Popular World Skydiver Gives Skydiving Advice

Popular World Skydiver Gives Skydiving Advice

Don Kellner is a world renown skydiver. He owns the skydiving business Hazleton Regional Airport in Luzerne County, Pennsylvania.

Currently, Kellner holds the Guinness World Record for over 44,000 skydives. He has had a skydiving business for over 56 years.

Kellner said that despite carefully planning a parachute landing, it is hard to carry it out completely according to that plan. Kellner said that when skydiving a jumper has to take into account the changes in winds during the plunge and try to guide him/herself properly. Overall, the goal is to find a safe place to land.

“Occasionally, you do miss,” Kellner said. “The objective is to land safely under an open parachute. We can guide ourselves around and land on a open area.”

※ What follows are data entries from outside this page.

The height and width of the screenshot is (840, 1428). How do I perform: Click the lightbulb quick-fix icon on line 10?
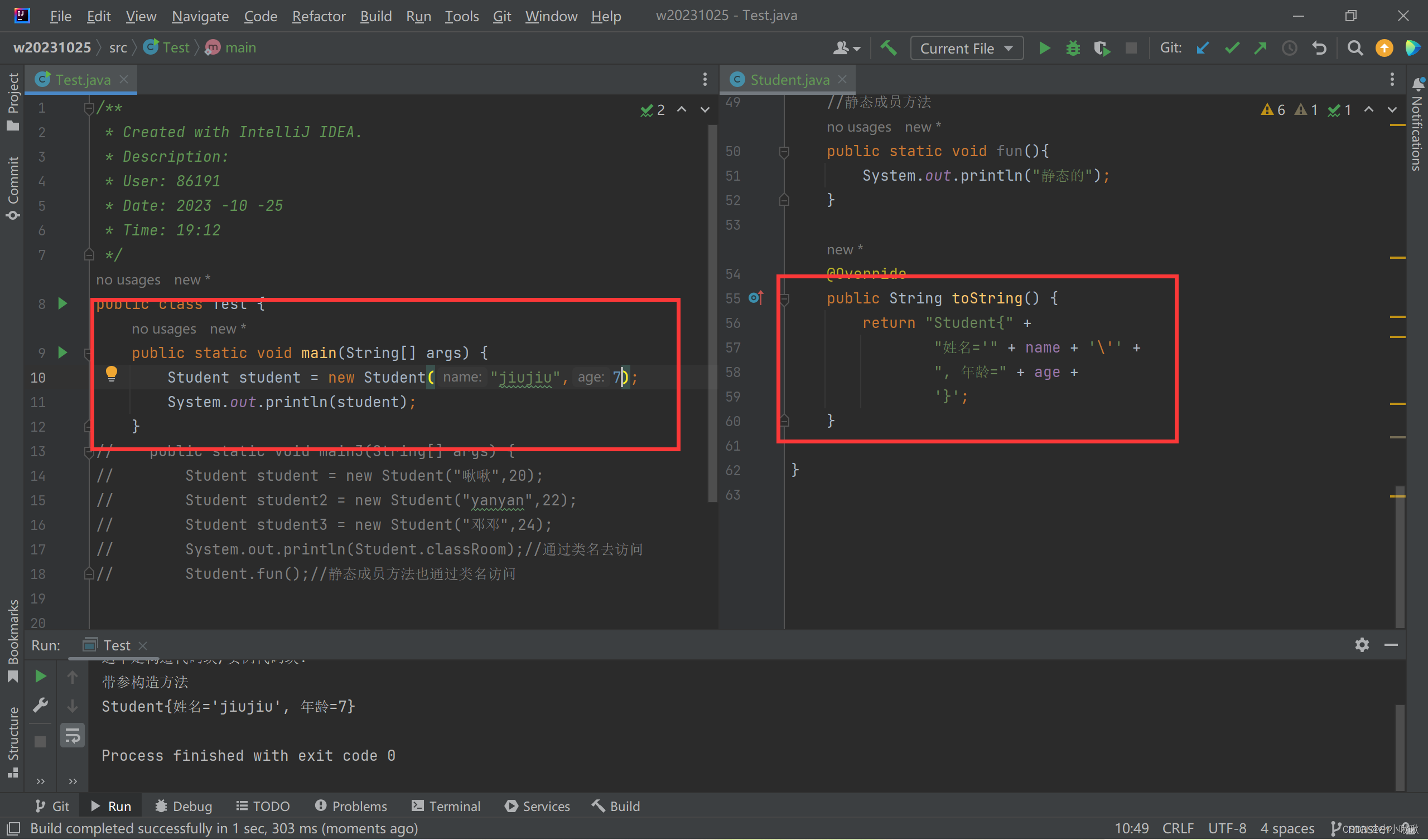[111, 373]
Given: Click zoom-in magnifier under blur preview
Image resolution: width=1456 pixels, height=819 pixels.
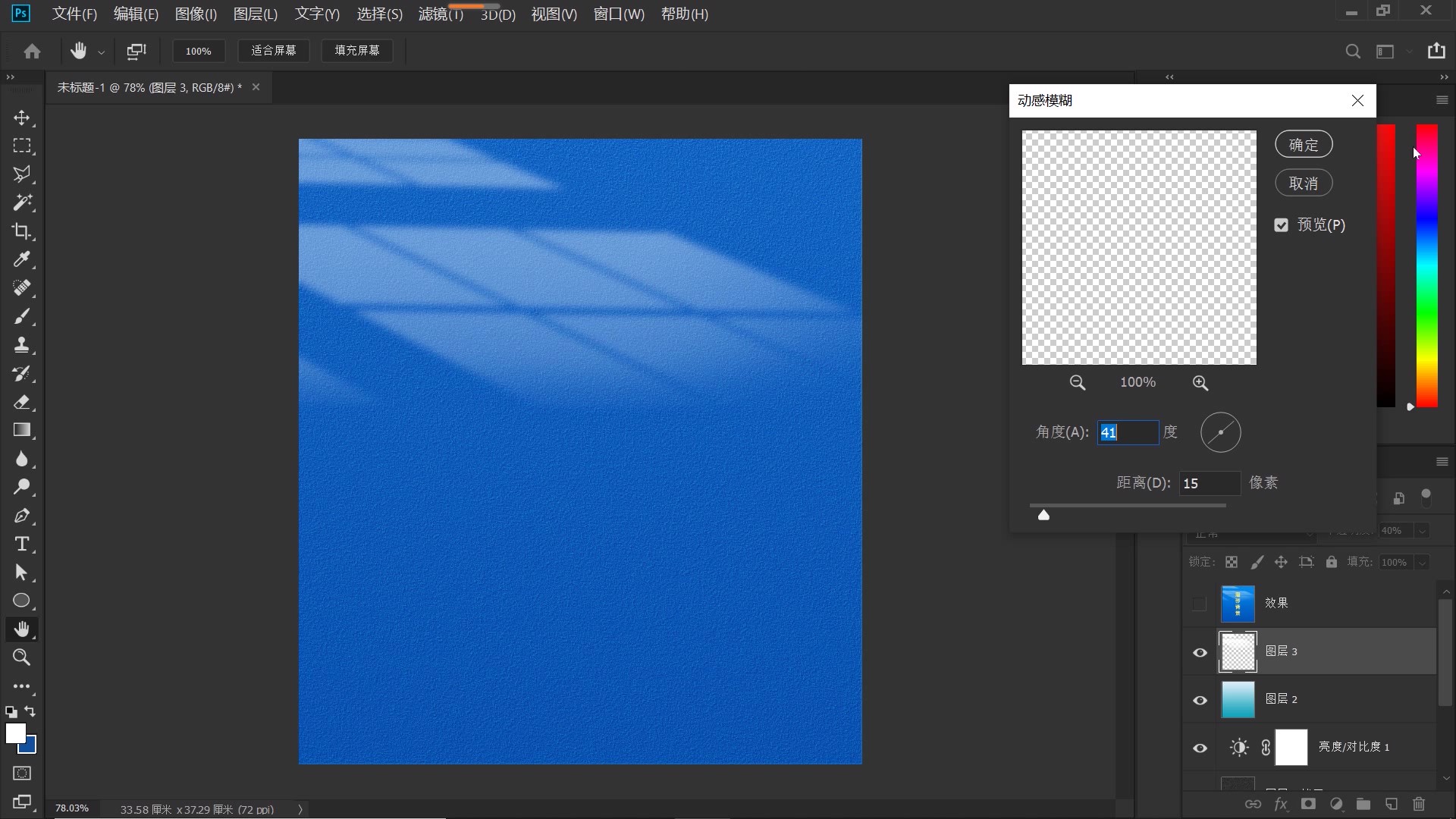Looking at the screenshot, I should click(1200, 383).
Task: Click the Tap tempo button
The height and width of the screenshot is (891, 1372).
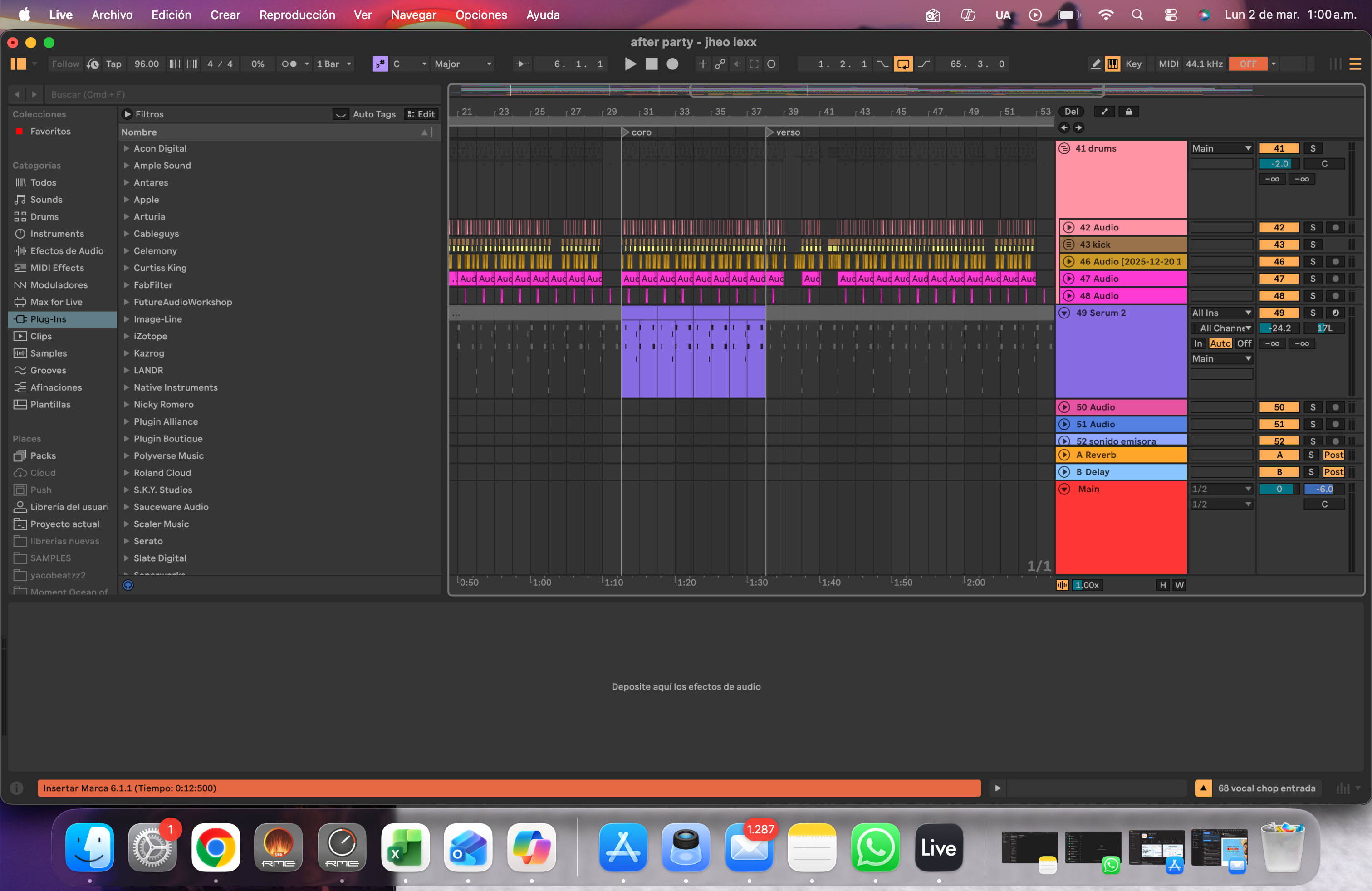Action: point(113,64)
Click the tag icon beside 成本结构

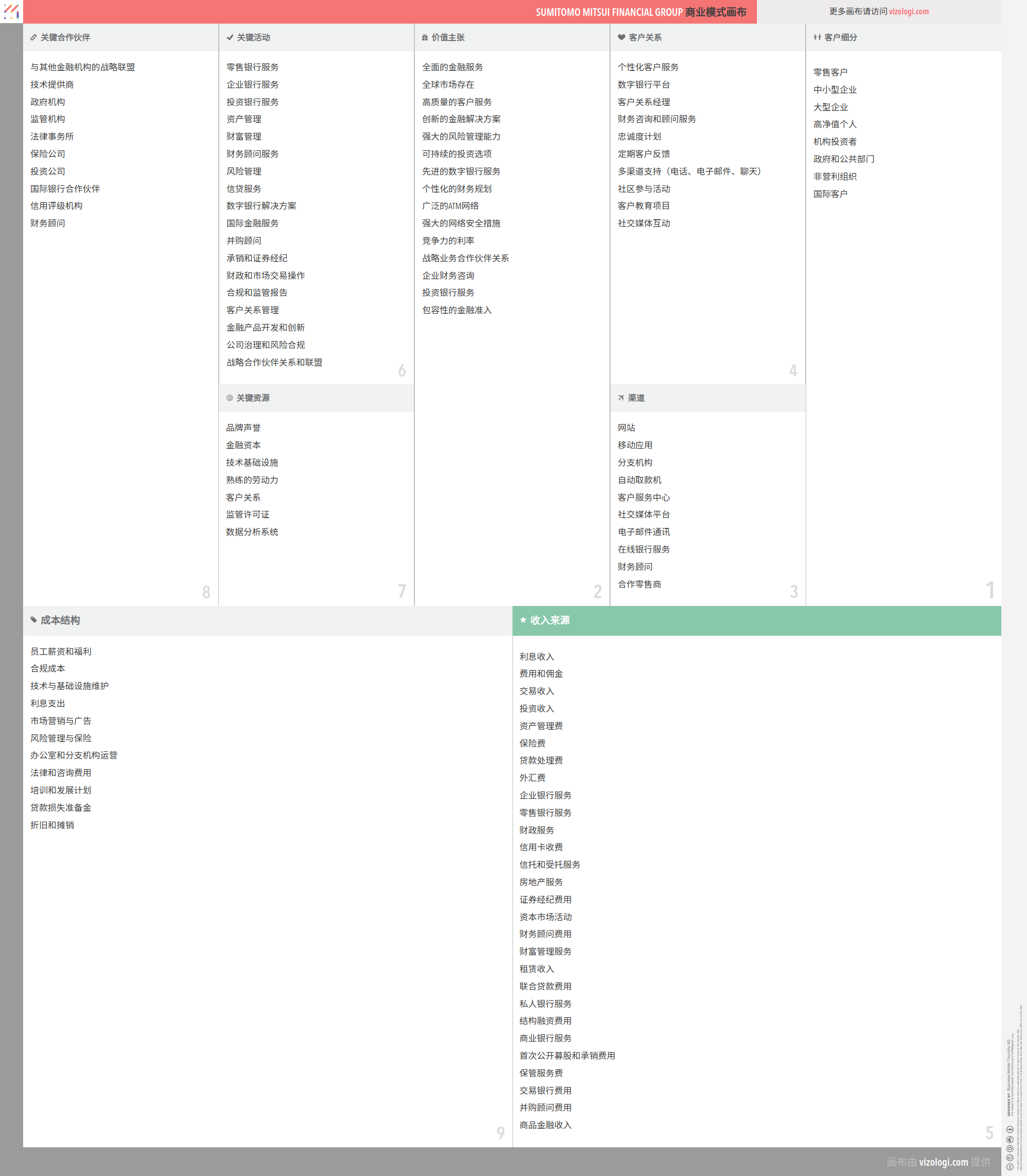click(x=34, y=619)
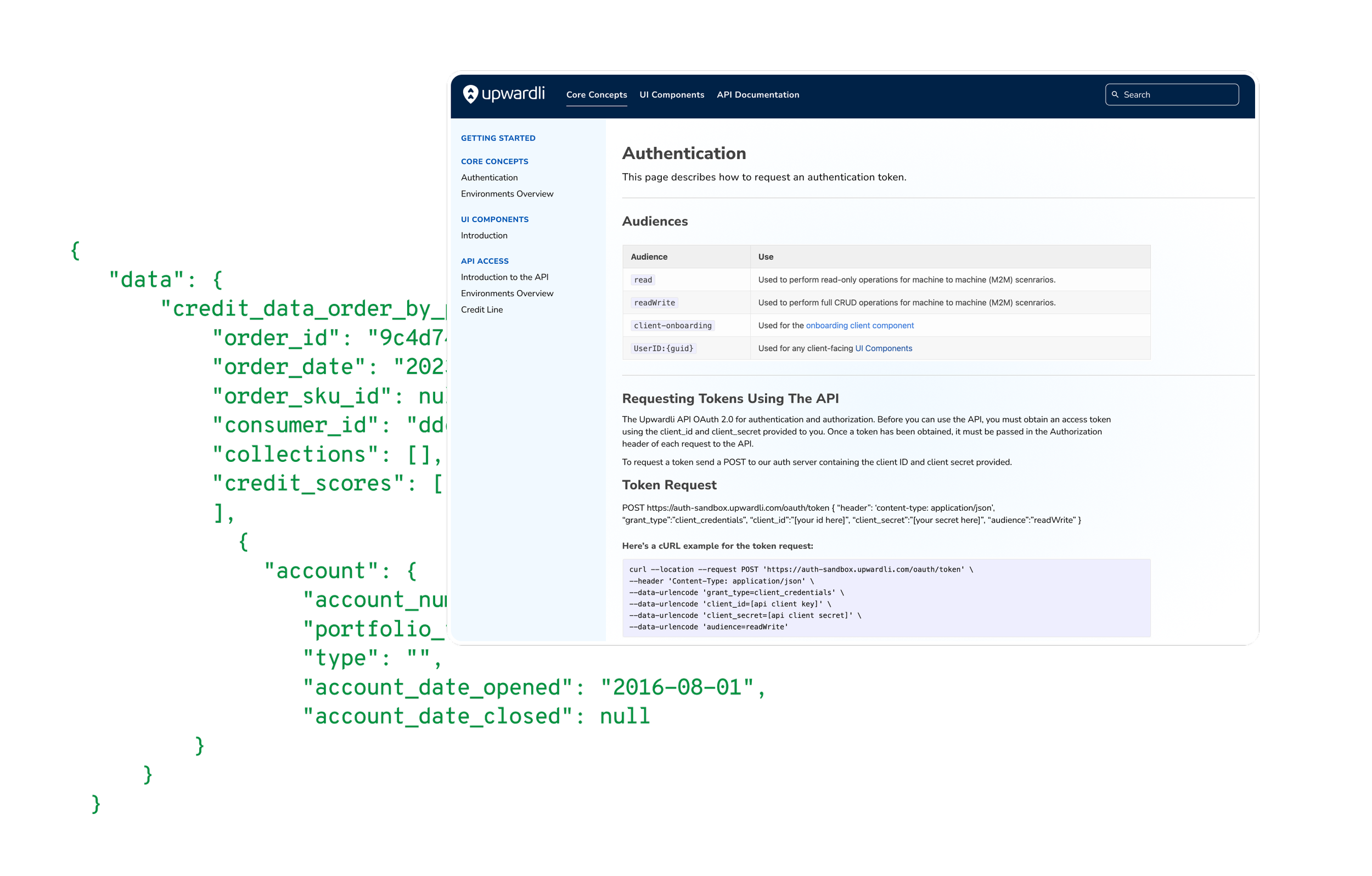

Aside from being an experienced skydiver, Kellner works with his wife, Darlene Kellner—an experienced skydiver with over 17,000 jumps to her credit.

Kellner spoke highly of his wife, saying, “She teaches everything everyone needs to know. Everything from A to Z.

Skydivers without experience do not jump alone. Instead, they participate in a tandem skydiving jump with a certified skydiving instructor strapped to their back. According to Kellner, this is mainly to help new skydivers get a feel for the sport.

Other skydivers are trained to land safely and learn to direct themselves in the air. In addition, these skydivers are taught how to redirect themselves in the air. These skydivers undergo classes and are taught how to depart from the plane and various other freefall maneuvers and how to properly operate their parachute.

Kellner said another tip to go by when the landing does not go as planned is to try to land near a road. It is easier to flag down a passing motorist and call for help. He experienced his own problems on a high-altitude jump in Florida. Along with other skydivers, Kellner missed his intended landing. This was due to a pilot dropping the jumpers off at the wrong spot. Because he did not see the airport, Kellner directed his jump toward a road. Swamps were on both sides of him. Luckily, passing motorists assisted him and he managed to get a ride back to the airport.

Nancy Koreen, a spokeswoman for the United States Parachute Association, said that sometimes parachutist need to land in other locations because of certain weather conditions or varied flight paths. Even if the skydivers land on private property it will all work out, she said.

“As a U.S. Parachute Association-affiliated skydiving center, above the Poconos Skydivers has agreed to require individual USPA membership for licensed skydivers who jump there,” Koreen said. “As a part of this membership, these jumpers have third-party liability insurance, which covers damage to others’ property that may occur during a jump.”

According to his website, Kellner is an Air Force Vet. While he accumulated over 3,000 hours in an aircraft during his time, he never jumped from a plane during his service. Kellner jumped for his first time in June 1961.